Au-delà de toutes les représentations
Il se situe en fait au-delà de toutes les représentations mentales d’existence ou de non-existence, des deux à la fois ou de ni l’une ni l’autre. Il ne peut être évoqué par aucune image, il ne peut être inclus dans aucune définition et cependant il n’en contredit aucune. Il échappe à toute tentative d’investigation conceptuelle, rien ne peut le définir et pourtant quelque chose est là qui échappe à toute possibilité de saisie. Puisqu’il ne peut être compris par aucune approche conceptuelle, comment pouvons-nous le connaître ?
Une expérience indescriptible
Dans la vision traditionnelle l’esprit est le corps de la réalité ultime.
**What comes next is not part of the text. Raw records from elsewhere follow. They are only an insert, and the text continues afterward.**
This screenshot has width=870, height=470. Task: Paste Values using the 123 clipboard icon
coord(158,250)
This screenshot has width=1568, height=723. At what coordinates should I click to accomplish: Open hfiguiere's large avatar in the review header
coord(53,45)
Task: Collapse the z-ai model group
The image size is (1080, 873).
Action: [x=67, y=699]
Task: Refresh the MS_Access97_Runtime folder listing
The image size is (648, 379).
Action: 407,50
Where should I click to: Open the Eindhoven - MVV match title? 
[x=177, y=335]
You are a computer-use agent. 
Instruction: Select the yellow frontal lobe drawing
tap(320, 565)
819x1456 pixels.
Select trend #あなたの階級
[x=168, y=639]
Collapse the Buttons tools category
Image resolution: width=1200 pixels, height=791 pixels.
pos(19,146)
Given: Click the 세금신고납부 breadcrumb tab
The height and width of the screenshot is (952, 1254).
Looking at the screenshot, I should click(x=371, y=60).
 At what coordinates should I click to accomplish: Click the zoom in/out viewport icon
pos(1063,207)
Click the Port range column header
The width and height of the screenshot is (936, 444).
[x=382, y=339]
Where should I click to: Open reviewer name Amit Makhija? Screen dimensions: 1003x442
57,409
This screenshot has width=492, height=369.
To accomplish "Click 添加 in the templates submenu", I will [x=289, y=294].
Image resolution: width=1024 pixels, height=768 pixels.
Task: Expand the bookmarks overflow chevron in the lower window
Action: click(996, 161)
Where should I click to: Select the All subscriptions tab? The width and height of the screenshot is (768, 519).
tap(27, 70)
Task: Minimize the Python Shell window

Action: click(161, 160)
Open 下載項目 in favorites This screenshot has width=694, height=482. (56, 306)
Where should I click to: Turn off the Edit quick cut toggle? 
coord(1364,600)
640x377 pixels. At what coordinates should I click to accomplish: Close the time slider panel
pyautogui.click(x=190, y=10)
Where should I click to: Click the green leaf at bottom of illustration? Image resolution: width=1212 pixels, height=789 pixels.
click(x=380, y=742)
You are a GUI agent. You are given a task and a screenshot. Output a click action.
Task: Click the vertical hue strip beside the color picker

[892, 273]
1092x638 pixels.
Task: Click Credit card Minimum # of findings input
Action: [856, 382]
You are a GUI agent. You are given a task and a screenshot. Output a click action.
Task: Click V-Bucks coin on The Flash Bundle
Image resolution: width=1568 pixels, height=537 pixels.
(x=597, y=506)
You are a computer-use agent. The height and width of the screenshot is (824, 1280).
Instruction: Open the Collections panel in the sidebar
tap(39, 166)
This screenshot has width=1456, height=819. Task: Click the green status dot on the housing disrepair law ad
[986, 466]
Il est indestructible, non conditionné, éternel, immuable, originellement pur, parfait pour toujours puisqu’il est intemporel. Sur cette base il serait possible de le définir de manière apophatique. C’est-à-dire de décrire ce qu’il n’est pas. Mais il faut remarquer que toute définition de l’esprit est une manière de tourner autour d’une expérience indescriptible.
L’absorption méditative
Le seul moyen de réaliser la nature de l’esprit est l’absorption méditative, le Samâdhi, qui conduit à la vision directe, non discursive, non conceptuelle de l’essence de toute chose. C’est seulement cette approche directe, sans l’intermédiation des concepts, qui permet de co-naître à l’esprit, ce que l’écrivain chrétien Paul Claudel dira à sa manière : Il y a donc une lumière en nous douée d'une force d'émission pour co-naître au Père.
Seule cette perception directe permet de trancher tous les doutes quant à l’existence ou l’absence d’existence de l’esprit. C’est la raison pour laquelle dans le bouddhisme la méditation est le cœur de l’apprentissage spirituel. La recherche de l’esprit est le fil conducteur de la méditation jusqu’à la réalisation véritable.
La sagesse ultime
C’est le terme de la voie, le parachèvement du voyage, la sagesse ultime. Cette sagesse, inhérente à l’esprit, a le pouvoir de se reconnaître elle-même, dans une parfaite non-dualité, sans l’entremise de la saisie intellectuelle, mais directement. Surmonter tout l’artifice de l’intelligence qui sépare, et, par là, tout choix nécessairement arbitraire de l’homme, c’est retrouver le bonheur primitif de l’humanité plongée dans l’harmonie universelle.